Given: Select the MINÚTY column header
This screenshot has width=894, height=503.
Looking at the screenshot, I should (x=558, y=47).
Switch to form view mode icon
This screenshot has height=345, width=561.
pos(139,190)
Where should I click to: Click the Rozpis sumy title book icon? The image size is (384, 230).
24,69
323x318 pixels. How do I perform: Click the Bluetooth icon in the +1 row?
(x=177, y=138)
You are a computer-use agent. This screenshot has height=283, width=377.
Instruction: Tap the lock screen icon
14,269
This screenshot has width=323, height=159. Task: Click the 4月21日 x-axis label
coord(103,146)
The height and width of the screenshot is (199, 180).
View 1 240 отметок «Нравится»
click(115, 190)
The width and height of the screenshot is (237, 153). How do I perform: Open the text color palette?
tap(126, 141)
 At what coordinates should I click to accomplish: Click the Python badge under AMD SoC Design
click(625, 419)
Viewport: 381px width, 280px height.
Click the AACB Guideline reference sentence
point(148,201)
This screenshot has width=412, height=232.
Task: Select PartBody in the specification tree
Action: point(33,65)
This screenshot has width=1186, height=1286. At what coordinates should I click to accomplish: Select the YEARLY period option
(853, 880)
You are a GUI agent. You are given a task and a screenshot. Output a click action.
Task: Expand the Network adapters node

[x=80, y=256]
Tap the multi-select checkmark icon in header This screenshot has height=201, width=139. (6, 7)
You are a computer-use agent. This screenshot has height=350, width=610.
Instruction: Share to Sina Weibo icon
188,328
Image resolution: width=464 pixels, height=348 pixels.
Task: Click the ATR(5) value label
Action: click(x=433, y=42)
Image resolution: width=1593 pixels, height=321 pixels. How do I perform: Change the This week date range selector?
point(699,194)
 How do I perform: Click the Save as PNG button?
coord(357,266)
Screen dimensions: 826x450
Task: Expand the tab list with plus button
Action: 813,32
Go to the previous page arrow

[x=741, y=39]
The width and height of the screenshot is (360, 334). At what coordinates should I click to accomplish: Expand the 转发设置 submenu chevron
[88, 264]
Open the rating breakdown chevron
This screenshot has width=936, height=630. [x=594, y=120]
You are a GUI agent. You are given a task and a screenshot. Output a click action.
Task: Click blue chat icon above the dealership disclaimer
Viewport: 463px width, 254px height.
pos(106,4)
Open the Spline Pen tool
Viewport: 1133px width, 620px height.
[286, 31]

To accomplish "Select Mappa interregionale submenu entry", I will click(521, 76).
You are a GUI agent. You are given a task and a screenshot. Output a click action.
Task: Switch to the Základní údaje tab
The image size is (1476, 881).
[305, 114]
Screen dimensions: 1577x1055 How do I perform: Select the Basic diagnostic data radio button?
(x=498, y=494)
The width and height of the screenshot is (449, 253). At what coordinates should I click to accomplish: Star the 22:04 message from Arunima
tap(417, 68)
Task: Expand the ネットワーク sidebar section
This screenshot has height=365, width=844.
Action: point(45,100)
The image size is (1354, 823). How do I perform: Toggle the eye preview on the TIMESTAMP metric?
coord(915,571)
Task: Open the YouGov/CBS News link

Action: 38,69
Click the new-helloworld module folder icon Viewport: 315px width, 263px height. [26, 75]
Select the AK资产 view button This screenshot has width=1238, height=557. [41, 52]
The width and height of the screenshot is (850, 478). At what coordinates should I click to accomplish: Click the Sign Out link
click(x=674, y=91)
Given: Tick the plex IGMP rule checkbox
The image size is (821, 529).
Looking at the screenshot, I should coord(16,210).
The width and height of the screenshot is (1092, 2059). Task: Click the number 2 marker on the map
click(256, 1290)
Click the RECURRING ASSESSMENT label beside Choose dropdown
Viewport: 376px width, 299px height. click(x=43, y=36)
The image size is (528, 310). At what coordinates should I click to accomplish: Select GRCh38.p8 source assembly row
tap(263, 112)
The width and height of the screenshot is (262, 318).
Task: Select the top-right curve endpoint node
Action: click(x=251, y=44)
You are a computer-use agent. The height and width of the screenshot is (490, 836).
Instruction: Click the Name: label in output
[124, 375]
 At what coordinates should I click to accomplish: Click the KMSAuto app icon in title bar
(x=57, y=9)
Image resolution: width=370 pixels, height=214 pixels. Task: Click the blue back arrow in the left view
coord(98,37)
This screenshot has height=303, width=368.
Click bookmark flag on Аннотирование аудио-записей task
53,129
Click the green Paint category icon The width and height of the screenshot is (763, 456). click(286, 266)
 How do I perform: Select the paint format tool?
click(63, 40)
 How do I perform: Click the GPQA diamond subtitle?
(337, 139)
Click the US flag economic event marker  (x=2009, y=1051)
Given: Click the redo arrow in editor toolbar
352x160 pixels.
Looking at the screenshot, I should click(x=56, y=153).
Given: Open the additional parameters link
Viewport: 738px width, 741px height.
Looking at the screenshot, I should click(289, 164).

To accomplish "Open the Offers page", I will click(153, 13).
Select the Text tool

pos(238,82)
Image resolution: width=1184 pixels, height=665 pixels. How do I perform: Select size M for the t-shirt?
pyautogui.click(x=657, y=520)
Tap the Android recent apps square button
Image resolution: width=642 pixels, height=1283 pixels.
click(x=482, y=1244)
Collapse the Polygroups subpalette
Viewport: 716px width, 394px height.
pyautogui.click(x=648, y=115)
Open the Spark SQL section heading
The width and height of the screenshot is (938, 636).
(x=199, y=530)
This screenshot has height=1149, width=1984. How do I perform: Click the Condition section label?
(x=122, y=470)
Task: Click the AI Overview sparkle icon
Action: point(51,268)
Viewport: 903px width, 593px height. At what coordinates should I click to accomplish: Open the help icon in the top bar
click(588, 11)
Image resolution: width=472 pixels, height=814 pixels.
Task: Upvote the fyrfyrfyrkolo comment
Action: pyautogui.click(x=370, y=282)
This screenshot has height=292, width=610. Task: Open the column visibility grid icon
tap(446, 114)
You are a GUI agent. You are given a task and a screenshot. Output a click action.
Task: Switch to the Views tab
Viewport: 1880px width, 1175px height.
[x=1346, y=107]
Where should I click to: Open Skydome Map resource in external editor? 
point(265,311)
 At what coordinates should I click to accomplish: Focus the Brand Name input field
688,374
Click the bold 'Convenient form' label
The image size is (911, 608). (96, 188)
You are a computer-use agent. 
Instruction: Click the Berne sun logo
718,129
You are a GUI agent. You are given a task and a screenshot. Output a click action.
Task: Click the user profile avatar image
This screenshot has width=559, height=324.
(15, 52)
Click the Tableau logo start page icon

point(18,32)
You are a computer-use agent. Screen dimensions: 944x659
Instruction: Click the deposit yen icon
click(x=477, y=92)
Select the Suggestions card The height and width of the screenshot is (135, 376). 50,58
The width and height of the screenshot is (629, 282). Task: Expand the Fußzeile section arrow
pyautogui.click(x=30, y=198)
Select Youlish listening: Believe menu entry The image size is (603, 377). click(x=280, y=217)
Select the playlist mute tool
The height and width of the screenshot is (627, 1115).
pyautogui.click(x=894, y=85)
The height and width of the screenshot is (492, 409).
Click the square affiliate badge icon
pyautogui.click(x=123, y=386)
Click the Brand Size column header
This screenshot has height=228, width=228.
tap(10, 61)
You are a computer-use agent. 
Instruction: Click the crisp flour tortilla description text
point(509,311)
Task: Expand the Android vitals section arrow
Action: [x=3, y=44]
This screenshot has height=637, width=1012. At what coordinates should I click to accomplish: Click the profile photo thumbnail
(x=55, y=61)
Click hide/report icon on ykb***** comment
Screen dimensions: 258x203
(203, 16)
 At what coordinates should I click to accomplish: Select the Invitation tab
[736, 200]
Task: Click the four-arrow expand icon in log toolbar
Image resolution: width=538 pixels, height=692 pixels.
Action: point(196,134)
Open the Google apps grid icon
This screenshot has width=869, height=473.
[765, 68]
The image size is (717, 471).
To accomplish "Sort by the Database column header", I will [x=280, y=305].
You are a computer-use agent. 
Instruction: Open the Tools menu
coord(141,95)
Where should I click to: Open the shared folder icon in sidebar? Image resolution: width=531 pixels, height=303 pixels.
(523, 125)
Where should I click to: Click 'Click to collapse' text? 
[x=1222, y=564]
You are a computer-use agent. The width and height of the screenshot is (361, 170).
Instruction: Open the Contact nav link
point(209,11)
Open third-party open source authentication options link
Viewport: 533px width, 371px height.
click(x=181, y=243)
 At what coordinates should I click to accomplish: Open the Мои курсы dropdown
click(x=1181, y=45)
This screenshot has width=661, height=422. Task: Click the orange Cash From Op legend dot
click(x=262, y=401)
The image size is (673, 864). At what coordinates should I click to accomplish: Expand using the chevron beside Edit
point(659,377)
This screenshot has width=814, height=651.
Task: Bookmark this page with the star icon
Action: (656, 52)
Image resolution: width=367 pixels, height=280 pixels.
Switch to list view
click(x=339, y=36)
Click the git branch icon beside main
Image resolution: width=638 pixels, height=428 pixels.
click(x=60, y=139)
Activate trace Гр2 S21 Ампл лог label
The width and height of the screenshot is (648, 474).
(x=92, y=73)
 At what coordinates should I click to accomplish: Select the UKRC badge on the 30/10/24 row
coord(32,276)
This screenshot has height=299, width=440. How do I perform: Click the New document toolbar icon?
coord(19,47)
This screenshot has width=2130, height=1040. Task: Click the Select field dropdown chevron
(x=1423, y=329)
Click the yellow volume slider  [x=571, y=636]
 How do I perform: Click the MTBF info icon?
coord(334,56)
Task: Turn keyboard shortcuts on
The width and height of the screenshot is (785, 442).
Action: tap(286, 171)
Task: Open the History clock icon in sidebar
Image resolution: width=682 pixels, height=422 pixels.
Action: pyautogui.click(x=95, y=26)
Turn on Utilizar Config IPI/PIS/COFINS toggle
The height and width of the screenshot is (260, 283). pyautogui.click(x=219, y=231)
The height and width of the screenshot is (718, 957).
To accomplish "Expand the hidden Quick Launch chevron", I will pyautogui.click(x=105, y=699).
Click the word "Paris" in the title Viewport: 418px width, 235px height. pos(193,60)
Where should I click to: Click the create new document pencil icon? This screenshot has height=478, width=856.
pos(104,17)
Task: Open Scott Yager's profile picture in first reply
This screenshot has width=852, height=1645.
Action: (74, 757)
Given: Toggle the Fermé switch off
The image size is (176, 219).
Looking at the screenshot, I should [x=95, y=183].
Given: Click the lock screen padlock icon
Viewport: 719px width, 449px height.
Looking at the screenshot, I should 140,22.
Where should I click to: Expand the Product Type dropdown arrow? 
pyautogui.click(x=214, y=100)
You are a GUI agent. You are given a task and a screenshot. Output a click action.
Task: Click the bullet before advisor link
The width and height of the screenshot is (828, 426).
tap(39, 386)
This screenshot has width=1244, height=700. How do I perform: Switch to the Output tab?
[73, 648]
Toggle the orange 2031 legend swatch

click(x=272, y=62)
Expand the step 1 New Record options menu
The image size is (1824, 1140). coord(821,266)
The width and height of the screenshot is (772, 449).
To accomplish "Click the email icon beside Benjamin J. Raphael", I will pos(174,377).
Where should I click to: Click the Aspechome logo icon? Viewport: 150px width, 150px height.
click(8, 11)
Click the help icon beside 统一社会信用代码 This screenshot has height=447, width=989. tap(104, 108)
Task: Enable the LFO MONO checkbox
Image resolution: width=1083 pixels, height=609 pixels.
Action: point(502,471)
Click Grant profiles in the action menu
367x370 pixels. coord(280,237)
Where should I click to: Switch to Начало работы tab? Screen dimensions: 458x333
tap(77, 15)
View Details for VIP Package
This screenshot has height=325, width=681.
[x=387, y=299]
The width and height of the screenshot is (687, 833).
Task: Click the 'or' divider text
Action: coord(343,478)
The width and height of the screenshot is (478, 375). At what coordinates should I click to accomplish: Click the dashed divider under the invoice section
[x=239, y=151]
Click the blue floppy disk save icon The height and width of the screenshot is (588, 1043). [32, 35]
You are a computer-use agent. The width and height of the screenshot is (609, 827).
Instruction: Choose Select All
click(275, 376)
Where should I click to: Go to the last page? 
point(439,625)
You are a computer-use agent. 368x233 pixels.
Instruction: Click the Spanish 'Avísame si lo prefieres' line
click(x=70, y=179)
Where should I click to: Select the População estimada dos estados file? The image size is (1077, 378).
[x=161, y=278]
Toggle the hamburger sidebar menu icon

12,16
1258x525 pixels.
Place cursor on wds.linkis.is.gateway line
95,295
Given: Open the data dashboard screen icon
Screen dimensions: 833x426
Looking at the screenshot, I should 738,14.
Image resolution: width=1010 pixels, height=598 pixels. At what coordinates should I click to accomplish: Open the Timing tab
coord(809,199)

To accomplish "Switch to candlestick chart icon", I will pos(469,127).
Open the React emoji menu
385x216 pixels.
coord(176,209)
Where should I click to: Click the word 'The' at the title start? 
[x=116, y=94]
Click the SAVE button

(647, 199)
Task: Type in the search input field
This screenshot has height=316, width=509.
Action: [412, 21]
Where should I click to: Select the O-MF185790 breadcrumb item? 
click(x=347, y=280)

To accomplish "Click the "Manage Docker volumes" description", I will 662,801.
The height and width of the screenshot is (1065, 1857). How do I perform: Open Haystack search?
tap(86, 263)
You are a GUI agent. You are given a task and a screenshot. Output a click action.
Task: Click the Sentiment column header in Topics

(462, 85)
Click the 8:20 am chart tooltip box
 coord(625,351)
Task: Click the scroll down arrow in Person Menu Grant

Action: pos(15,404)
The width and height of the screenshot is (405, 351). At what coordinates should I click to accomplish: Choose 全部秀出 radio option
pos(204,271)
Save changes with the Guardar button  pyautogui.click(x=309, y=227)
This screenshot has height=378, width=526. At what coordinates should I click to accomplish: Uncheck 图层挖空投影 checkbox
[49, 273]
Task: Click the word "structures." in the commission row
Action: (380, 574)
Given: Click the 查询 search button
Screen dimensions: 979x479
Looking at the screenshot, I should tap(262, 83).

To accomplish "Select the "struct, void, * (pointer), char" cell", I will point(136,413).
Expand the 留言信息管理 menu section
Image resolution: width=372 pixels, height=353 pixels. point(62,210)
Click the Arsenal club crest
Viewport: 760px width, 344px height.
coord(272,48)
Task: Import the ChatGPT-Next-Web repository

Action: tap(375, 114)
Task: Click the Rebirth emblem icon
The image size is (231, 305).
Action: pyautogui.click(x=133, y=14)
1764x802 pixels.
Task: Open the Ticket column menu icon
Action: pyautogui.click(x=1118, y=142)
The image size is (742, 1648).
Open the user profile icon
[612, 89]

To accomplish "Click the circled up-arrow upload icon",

# # # # #

> [Do this]: Arrange the records from the line containing "Given: Click the lock screen padlock icon" down to the line containing "Action: coord(343,478)" as a numbered list, with blank lines omitted.

> [Correct response]:
1. Given: Click the lock screen padlock icon
2. Viewport: 719px width, 449px height.
3. Looking at the screenshot, I should 140,22.
4. Where should I click to: Expand the Product Type dropdown arrow? 
5. pyautogui.click(x=214, y=100)
6. You are a GUI agent. You are given a task and a screenshot. Output a click action.
7. Task: Click the bullet before advisor link
8. The width and height of the screenshot is (828, 426).
9. tap(39, 386)
10. This screenshot has width=1244, height=700. How do I perform: Switch to the Output tab?
11. [73, 648]
12. Toggle the orange 2031 legend swatch
13. click(x=272, y=62)
14. Expand the step 1 New Record options menu
15. The image size is (1824, 1140). coord(821,266)
16. The width and height of the screenshot is (772, 449).
17. To accomplish "Click the email icon beside Benjamin J. Raphael", I will pos(174,377).
18. Where should I click to: Click the Aspechome logo icon? Viewport: 150px width, 150px height.
19. click(8, 11)
20. Click the help icon beside 统一社会信用代码 This screenshot has height=447, width=989. tap(104, 108)
21. Task: Enable the LFO MONO checkbox
22. Image resolution: width=1083 pixels, height=609 pixels.
23. Action: point(502,471)
24. Click Grant profiles in the action menu
25. 367x370 pixels. coord(280,237)
26. Where should I click to: Switch to Начало работы tab? Screen dimensions: 458x333
27. tap(77, 15)
28. View Details for VIP Package
29. This screenshot has height=325, width=681.
30. [x=387, y=299]
31. The width and height of the screenshot is (687, 833).
32. Task: Click the 'or' divider text
33. Action: coord(343,478)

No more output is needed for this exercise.